We are a gullible people, and have become more so with the evolution and development of ever more persuasive propaganda.  We accept many commonly popular economic or political “established facts” as truth almost without question. We forget or are ignorant of the fact that there are large well financed organizations in whose interest it is to provide us with information and views that will polarize our own thinking and values to parallel those of these powerful influences.  In effect we are provided with the scaffolding for an illusion which we fill in according to our own personal, but mainstream media propaganda and other organization-channeled input.  In creating such illusions it seems appropriate to paraphrase President Reagan’s comment: it’s not that we are ignorant, but that we know so much that simply isn’t so.

Corporate taxes

Corporate revenues and after-tax profits have grown unevenly, but at the admirable rate of 7.1% for at least five decades, which also provided impetus for high rates of investment return in the stock market over that period.  If America’s corporate tax rate was effectively the highest in the developed world, and was such a disadvantage, how were these corporations able to generate this decades-long record-breaking growth?  If our corporate tax rate was and still is such a disadvantage, how is it that American corporations have grown to become global powerhouses which today often have more influence than many sovereign nations, and essentially “dominate the world”. Could it be that the alleged disadvantage to American corporations is an illusion?

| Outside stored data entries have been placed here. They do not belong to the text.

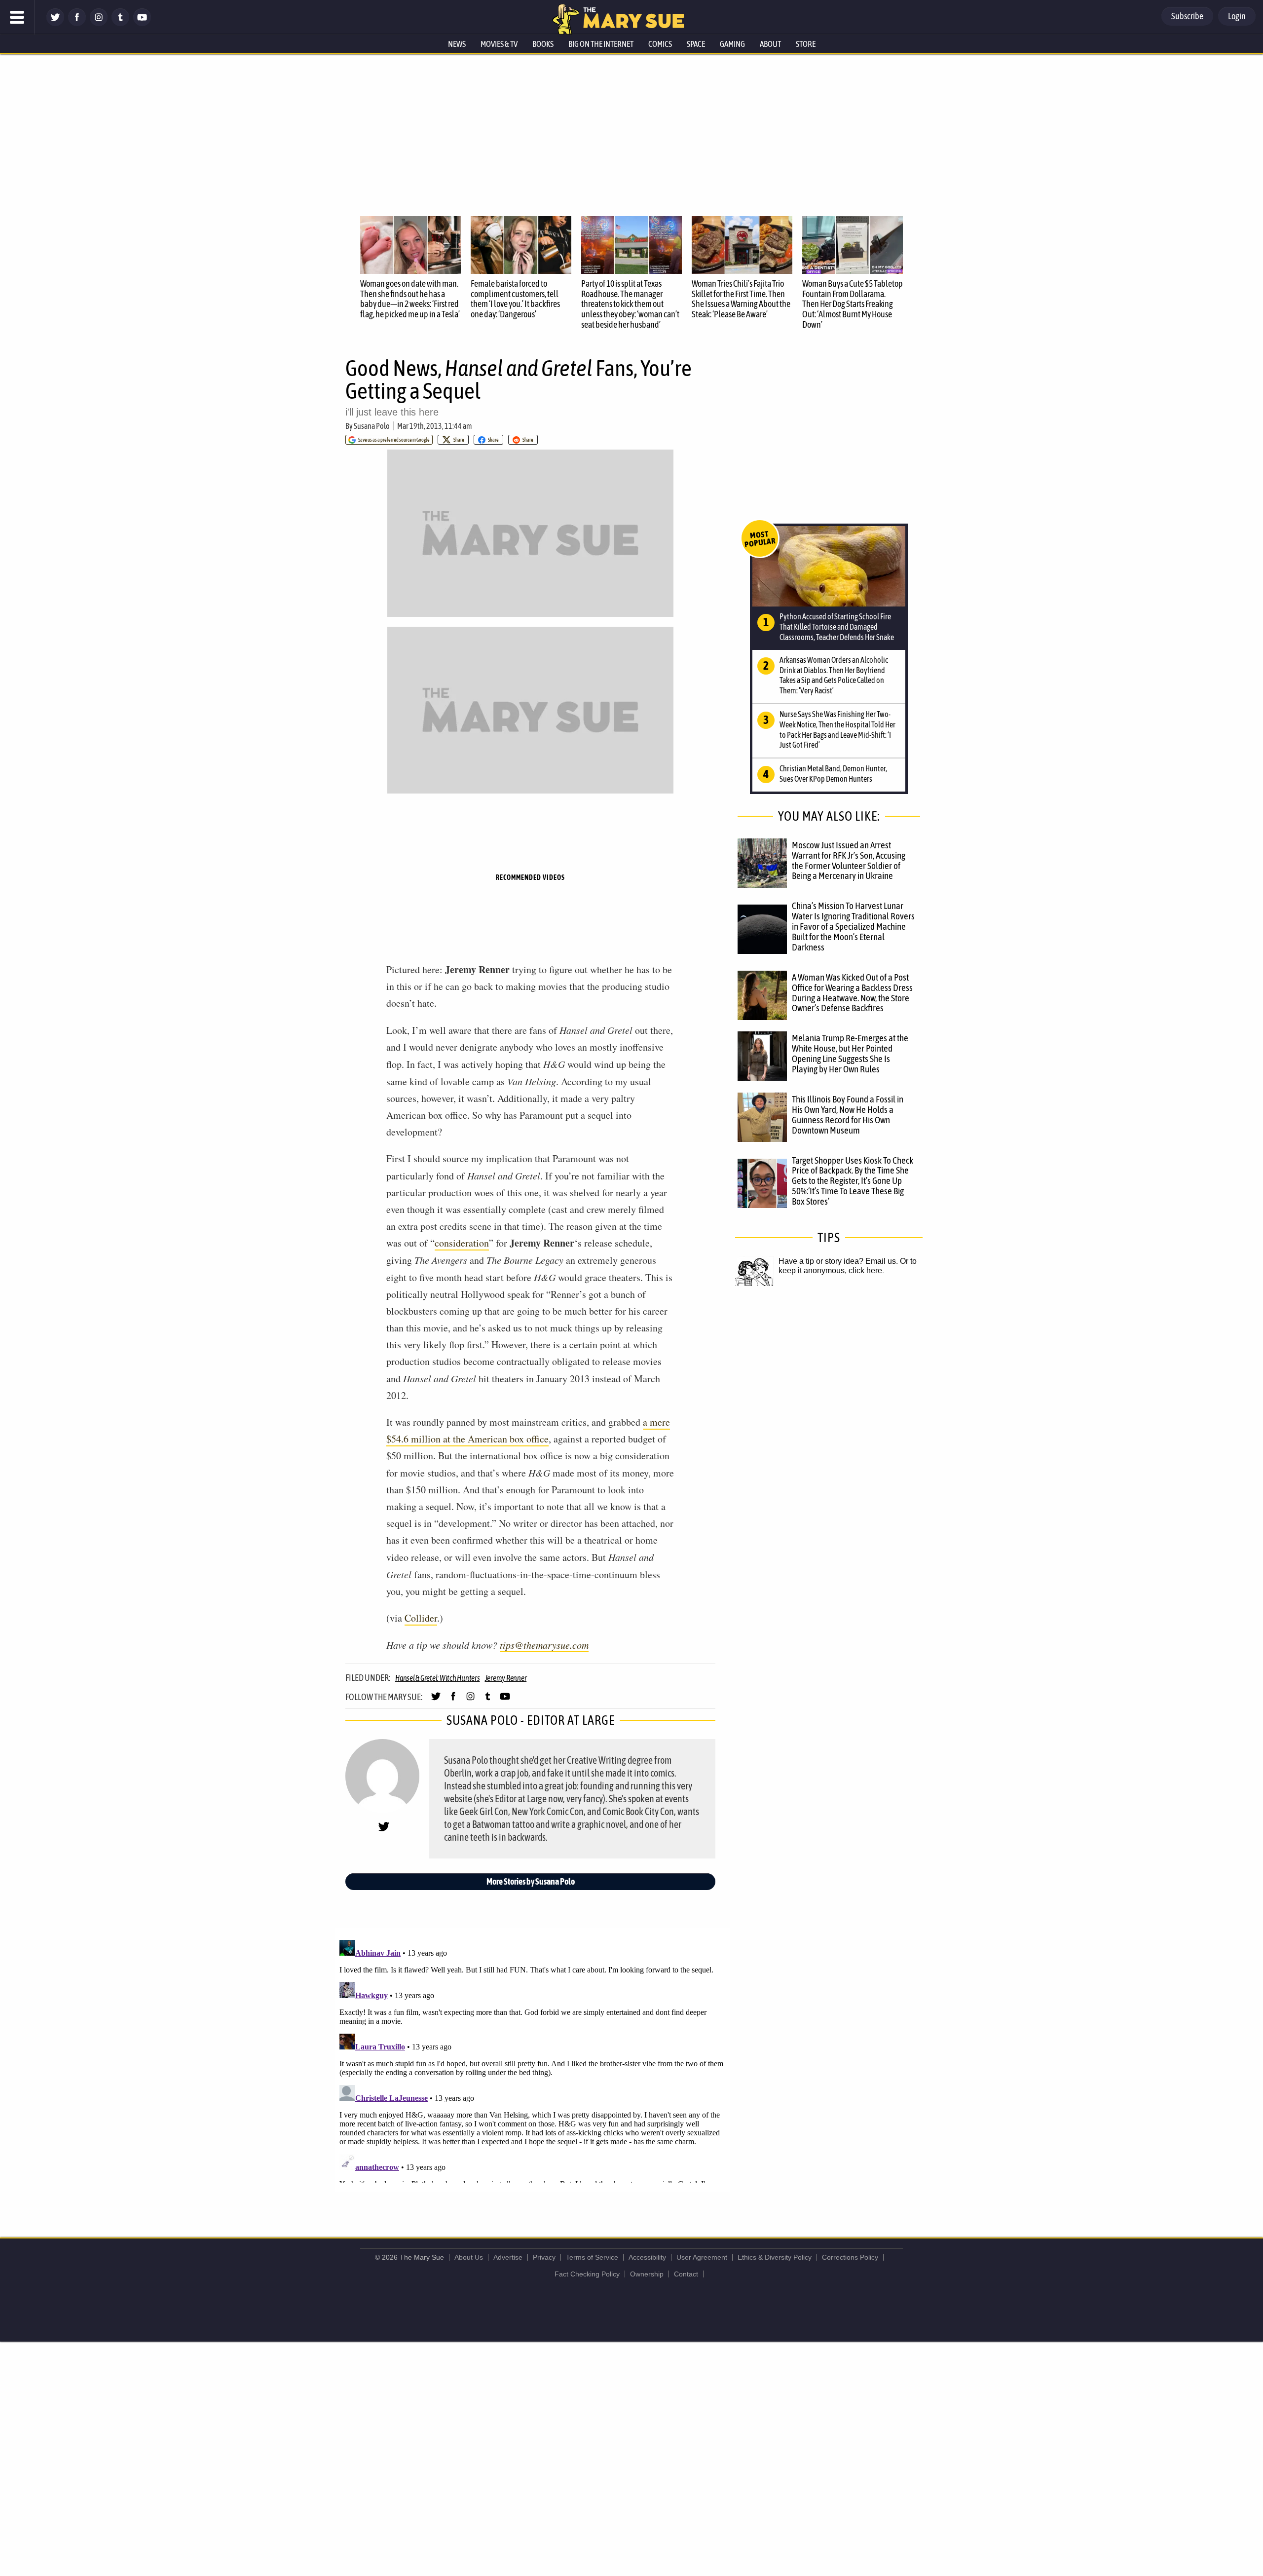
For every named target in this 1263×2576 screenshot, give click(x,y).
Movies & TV (499, 44)
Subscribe (1187, 16)
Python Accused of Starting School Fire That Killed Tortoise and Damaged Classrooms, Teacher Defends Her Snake (837, 627)
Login (1237, 16)
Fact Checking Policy (587, 2274)
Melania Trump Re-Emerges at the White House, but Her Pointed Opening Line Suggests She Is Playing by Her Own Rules (850, 1053)
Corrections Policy (850, 2257)
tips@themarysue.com (544, 1644)
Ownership (647, 2274)
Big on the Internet (600, 44)
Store (806, 44)
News (457, 44)
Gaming (732, 44)
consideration (462, 1243)
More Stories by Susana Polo (530, 1881)
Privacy (544, 2257)
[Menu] (17, 17)
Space (696, 44)
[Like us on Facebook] (77, 23)
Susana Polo (372, 425)
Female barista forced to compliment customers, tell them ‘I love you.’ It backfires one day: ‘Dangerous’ (515, 298)
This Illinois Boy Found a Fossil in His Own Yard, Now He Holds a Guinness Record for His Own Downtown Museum (847, 1115)
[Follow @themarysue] (55, 23)
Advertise (507, 2257)
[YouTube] (142, 23)
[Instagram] (99, 23)
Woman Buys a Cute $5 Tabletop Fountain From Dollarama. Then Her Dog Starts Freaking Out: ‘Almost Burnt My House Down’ (852, 304)
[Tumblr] (120, 23)
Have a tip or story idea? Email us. (838, 1261)
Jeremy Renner (506, 1678)
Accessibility (647, 2257)
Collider (421, 1618)
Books (543, 44)
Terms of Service (592, 2257)
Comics (660, 44)
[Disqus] (532, 2059)
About (770, 44)
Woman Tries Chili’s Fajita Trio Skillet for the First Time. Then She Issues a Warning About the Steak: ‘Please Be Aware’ (741, 298)
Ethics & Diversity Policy (775, 2257)
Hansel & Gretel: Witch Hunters (437, 1678)
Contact (686, 2274)
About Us (468, 2257)
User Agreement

Corporations today are more powerful and influential than ever before. Corporate profit allows them to spend on research, product development, and increasingly efficient production facilities around the globe, and to purchase significant political influence in most foreign countries – where bribery is not considered as offensive or criminal as it appears to be in the US.  Of course it is not that we do not have corruption or bribery in the U.S., it is just that its greater criminalization in the states simply requires more adept facades at concealing its occurrence. Their economic power allows corporations to finance elections both domestically and internationally of chosen representatives who in turn can provide certain desired legislation for exclusions or reductions from restrictive regulations, which favorably affects profits or their taxation. The accepted fact that corporations are at a huge disadvantage relative to foreign countries is a well-crafted illusion.

According to the St. Louis FED data, growth of total U.S. corporate earnings over the 1965-2016 period grew from $55.2 billion in 1965 to $1,787 billion by 2016, compounding at a rate of 7.1%.  By comparison, growth of America’s GDP over 1948-2017 period was at 3.2%.  These statistics confirm that global expansion and productivity efficiencies allowed corporate earnings to grow rapidly relative to overall GDP growth.  

The following graph details this corporate earnings growth and compares it to the taxes corporations actually paid.  It is interesting to note that from the 1975-1995 period the actual effective tax rate appeared to come in at about a 33% rate; but this rate after turn of the century dropped dramatically to a rate ranging from the high teens to the low twenties per cent. 

Highlighting corporate earnings, taxes paid, and the effective calculated tax rate we show this data for specific years in the following table:

The dramatic observation here is that while the stated corporate tax rate was 35%, the actual tax rate allowing various exclusions and deductions turns out to be far lower.  The actual effective tax rate appears as having been close to the rate which the new tax code is likely to establish as the new legal burden.  Accordingly, under the new reduced rate, effective tax rates are likely to migrate to the low teens over the next few years.

In these graphs we used only eleven data points, quinquennially from 1965; this means that we do not show a dramatic spike or decline in earnings that may have taken place in the interim years. However, these data points show the level and trend of earnings and taxes well enough to demonstrate its true characteristics.

We also take a long-term look at the share of income taxes paid by corporations relative to that of individuals. 

Please note that these two graphs show similarities, because both graphs show corporate taxes, but the second graph is quite different.  The rapid rise in the blue line of second graph represents the rapidly increasing taxes that individuals have to pay relative to corporations.  This graph clearly shows that the tax burden over decades has shifted from corporations to the individual taxpayer, such that the burden corporate of taxes is visibly an illusion.  With this information available from both charts and the data table, we can surmise that in regards to corporate taxation “the corporation doth protest too much”.

The consumer driven economy and taxes

The American economy is universally acknowledged to be driven by the spending activity of its citizen consumers – that is, we have a consumer-driven economy.  How is it then that politicians, in a nearly unanimous voice, are clamoring more to reduce the tax rate for corporations as opposed to individuals?  Reducing the rate of tax for corporations does not add income to the consumer; therefore, it does little or nothing to stimulate the consumer-driven economy.  Corporations with more after-tax money will not create more jobs or produce more products, if consumers do not have considerably more disposable income.  Corporate management is too sophisticated to be drawn into spending to create more production facilities or domestic jobs without the very real prospect of having its products sold at a profit.